I've just read a very cynical, but somehow comforting article in the April 7th New Yorker about babyboomers and aging. At least someone is tackling this huge elephant in the Health Club.
The starting point for Michael Kinsley's essay is age 60, which I am, newly. He makes the point that our generation will no doubt work on competitively aging (The title is something like: Mine is Longer Than Yours: The last boomer game.) This irks him no end, especially since he has Parkinson's disease, a condition which will not foreshorten his life, but does put him in a category of someone unlucky enough to have already been written off.
Kinsley speaks of in invisible dividing line between those babyboomers who are still on the ascendency, and those who know they have already peaked and are THOUGHT to be on the decline, either physically, occupationally, or financially. A depressing thought this , especially for someone like me who is hoping to have a really brand new career or two before I kick the bucket.
What Kinsley doesn't mention is that we babyboomers are, in part, following in the large footsteps of our parents, some of whom do not consider themselves old, even in their eighties, despite bad disease.
My mother mentions this morning that she and my father saw a 'very depressing' show on PBS last night called, 'Caring For Your Parents.' This was brave on their part, since my father nearly succumbed from cancer treatment, and I spent many weeks in Florida caring for them while he was in the ICU.
(Note: I was more cowardly, preferring to tape it than watch something I knew would be depressing from the reviews in the paper. The main protagonists in this little documentary were mainly devoted daughters, of various means, and the parents were frail elderly.)
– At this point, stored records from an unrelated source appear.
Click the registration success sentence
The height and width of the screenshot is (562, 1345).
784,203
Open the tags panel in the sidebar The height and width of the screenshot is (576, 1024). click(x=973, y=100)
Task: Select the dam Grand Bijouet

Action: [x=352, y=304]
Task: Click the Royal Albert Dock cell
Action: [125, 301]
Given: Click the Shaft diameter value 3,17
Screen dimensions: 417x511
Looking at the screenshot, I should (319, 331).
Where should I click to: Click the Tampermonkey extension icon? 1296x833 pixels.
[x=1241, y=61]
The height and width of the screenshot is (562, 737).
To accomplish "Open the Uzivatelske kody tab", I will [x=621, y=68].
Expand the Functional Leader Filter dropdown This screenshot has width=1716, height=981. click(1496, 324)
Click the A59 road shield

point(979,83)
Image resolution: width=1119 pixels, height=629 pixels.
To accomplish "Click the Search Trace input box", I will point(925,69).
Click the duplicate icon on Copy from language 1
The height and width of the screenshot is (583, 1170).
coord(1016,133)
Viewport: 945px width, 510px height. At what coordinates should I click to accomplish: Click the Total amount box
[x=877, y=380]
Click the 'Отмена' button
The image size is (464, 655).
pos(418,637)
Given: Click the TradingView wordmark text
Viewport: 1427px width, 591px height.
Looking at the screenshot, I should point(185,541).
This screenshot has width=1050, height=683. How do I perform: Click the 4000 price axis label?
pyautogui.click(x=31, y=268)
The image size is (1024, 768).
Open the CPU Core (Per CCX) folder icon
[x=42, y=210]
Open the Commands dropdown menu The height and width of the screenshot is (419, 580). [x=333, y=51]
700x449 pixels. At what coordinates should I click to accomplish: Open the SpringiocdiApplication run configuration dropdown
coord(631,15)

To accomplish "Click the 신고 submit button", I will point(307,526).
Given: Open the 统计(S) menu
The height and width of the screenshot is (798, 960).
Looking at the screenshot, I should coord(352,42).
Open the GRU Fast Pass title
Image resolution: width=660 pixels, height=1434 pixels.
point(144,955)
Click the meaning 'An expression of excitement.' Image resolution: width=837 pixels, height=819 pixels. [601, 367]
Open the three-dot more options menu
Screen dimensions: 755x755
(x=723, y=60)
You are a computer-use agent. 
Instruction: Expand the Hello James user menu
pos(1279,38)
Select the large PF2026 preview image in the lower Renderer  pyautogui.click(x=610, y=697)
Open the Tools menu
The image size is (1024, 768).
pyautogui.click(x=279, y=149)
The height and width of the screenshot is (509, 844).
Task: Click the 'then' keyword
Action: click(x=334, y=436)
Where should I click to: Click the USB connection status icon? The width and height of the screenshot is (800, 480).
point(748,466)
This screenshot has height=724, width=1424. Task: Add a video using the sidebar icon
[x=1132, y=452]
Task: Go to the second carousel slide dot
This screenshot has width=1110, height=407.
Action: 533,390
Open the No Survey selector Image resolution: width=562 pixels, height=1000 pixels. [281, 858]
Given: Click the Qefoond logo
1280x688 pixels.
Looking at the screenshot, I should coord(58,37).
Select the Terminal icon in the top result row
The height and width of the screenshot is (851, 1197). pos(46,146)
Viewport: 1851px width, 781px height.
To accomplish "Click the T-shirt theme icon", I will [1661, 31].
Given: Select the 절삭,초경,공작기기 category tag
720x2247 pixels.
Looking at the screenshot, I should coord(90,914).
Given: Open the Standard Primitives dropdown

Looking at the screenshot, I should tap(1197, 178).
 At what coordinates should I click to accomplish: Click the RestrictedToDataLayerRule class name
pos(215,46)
"It was depressing because I don't want to get that way." What the solution, I asked her. "These old people should move to places like where your Dad and I live, in The Villages. That's the only solution." I might mention right here that my father will be 88 in a few weeks, and my mother is 85.
So, I gently ask her, what should happen when these Villages people get really old and need care. This is a better question than, 'What the hell is going to happen when you or Dad are really feeble?'
My parents have their own game. Each is convinced he/she will outlive the other. "Just put me on a float," my mother said from their home in land-locked Central Florida.
Then she chuckled, and I laughed, and we both giggled at the thought of daily funeral pyres on the water hazards of each of their many golf courses. "Right," I said. " You get two penalty shots if you go into the water. One for the water, the other for disturbing the body."